Oral cancer screening by visual inspection in high-risk populations is a cost-effective procedure that should be administered by trained para-medical staff of the primary health center for early detection and for providing health education.
Faecal occult blood testing (FOBT) in stool samples is a simple cost-effective screening tool for GIT malignancies which can be performed at the district cancer centers, particularly in the north-eastern states and a few of the southern states which have a higher incidence of these cancers.
Focus on training the public health workers/Hospital employees/Nurses for providing effective counselling services to direct the suspected cases to the right practitioners for evaluation.
Cancer is a complex disease that requires a multimodal approach to treatment with the involvement of several specialists and technology for accurate staging and treatment to ensure management of the disease and prevent recurrence.
Areas to Improve
In order to achieve right treatment in first attempt and improved patient survival, the following measures should be adopted.
To establish Institute based national standard guidelines and protocols, Periodical review of management protocols by a high-level board. We should include new innovations in molecular diagnosis, targeted drugs, and radiological procedures in standard treatment guidelines. Institutional review boards should be set up to ensure implementation of these protocols, and it require regular audits of clinical outcomes.
Multidisciplinary (MDT) approach to treatment should be adopted. Hospitals should constitute tumor boards consisting of a multidisciplinary panel of medical, surgical and radiation oncologist along with other specialities like radiology, pathology, oncology nurse, PMR and palliative care physician for effective diagnosis, treatment planning and execution. Where feasible, molecular diagnosis (IHC), neoadjuvant radio-/chemotherapy and targeted modalities of treatment must be incorporated in patient management.
Training and education of nurses and providers of palliative care, who play a pivotal role in provision of comprehensive cancer care, should be a key imperative for tertiary cancer centers and cancer institutes. We have to provide training to district level doctors in palliative care, in conjunction with local NGOs, is also essential to ensure adequate service delivery.
Indian cancer registries are unevenly distributed within the population (total 27 in no), and suffer from low coverage and under-reporting in the absence of mandates for reporting of cancer statistics. As per Globocan 2012, for Jammu and Kashmir, there is no cancer data available. As national cancer control programs rely on the data provided by cancer registries, the following measures are proposed to improve the availability and quality of data in cancer registries
The National Cancer Registry program including both hospital based and population based registries should ensure mandatory submission of cancer statistics by all government and private institutes that treat cancer patients.
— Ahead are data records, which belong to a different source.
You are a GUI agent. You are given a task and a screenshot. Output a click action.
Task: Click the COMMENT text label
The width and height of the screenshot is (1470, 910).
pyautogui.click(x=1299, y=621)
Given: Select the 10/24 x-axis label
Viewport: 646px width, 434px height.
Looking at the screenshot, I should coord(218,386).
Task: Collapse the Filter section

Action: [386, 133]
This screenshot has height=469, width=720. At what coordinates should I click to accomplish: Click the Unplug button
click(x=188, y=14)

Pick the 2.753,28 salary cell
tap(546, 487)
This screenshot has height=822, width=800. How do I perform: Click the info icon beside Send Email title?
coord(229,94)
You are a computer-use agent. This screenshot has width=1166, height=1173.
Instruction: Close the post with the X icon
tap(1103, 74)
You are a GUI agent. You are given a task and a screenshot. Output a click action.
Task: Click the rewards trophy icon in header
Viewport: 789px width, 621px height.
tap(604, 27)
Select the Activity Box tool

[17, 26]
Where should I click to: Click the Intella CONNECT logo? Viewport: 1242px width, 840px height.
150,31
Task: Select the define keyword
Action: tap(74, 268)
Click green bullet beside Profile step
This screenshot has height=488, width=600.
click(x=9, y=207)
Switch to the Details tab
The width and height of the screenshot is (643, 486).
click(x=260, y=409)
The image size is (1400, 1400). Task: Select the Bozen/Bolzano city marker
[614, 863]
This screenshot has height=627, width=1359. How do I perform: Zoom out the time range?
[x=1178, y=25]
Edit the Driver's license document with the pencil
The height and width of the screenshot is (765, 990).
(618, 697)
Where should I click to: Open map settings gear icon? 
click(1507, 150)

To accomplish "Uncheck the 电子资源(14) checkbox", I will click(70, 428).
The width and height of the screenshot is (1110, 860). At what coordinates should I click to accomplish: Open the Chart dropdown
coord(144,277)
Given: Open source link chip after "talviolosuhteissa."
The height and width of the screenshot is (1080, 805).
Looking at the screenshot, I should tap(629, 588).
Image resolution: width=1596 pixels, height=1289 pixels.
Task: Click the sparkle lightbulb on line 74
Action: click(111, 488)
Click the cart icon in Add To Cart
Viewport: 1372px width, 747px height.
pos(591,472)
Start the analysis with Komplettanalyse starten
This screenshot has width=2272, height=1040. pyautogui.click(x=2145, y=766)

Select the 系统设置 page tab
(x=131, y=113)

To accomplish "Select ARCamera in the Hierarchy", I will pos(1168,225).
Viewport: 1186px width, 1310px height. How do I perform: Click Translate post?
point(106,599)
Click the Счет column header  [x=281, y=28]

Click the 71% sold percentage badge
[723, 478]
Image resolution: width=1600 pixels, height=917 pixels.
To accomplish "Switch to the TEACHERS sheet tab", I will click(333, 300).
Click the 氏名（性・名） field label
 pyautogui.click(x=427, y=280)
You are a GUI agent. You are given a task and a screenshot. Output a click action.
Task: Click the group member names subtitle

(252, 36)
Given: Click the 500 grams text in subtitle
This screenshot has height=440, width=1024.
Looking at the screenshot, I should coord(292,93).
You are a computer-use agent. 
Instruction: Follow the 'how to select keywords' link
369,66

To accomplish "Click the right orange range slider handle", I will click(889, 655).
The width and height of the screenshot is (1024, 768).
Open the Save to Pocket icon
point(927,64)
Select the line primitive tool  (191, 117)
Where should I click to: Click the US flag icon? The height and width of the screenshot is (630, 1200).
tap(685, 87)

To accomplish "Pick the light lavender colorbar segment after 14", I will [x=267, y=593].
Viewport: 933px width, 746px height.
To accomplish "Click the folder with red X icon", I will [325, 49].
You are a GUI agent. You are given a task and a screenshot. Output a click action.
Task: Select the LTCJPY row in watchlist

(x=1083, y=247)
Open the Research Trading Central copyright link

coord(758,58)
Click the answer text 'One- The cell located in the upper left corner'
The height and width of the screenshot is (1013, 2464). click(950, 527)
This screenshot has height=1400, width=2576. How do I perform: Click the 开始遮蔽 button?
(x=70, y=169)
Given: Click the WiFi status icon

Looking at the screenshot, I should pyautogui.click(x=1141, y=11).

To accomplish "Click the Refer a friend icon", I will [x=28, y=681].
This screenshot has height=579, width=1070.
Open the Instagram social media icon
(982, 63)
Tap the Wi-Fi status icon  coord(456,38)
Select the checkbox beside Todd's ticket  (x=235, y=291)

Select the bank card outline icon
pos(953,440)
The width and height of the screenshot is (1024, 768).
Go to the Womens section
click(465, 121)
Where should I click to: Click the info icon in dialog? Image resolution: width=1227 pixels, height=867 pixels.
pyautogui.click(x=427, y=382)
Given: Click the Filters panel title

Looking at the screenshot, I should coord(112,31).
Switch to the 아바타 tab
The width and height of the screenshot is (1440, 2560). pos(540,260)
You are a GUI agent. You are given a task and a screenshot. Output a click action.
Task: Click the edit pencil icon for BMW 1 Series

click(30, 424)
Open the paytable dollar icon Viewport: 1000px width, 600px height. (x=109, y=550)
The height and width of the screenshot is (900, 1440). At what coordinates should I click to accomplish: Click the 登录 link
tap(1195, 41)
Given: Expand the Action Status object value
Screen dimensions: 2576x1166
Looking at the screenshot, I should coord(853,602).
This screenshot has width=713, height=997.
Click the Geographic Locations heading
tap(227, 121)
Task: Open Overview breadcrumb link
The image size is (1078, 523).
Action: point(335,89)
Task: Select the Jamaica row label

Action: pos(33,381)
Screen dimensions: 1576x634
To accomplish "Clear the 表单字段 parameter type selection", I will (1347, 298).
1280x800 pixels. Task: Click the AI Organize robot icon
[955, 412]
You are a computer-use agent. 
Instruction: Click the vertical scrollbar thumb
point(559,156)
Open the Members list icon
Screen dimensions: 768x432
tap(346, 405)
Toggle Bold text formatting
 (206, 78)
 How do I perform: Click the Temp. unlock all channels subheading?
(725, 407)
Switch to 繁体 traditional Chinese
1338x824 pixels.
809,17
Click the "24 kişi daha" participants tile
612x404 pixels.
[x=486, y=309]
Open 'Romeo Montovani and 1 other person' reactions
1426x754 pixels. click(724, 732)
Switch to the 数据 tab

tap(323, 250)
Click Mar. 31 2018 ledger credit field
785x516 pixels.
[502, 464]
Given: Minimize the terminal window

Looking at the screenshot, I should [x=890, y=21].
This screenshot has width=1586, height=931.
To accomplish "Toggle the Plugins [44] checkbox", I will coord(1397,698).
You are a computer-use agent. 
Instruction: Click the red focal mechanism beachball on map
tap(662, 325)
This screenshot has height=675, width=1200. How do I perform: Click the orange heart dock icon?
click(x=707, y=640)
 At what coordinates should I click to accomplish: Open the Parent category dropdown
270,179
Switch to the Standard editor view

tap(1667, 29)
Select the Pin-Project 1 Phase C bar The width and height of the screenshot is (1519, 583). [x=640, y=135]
We have to strengthen the network between hospital based registries with ICMR.This will ensure adequate population coverage of cancer-specific data and provide detailed information on the trends of specific cancers.
Each cancer center should maintain a database of all registrations with detailed information including stage at diagnosis, decisions of MDT, treatment offered and response rates, mortality and morbidity statistics, and survival statistics. There should be provision for data mining from the cancer data saved in hospital. This should be provided to policy makers periodically for review and decision making.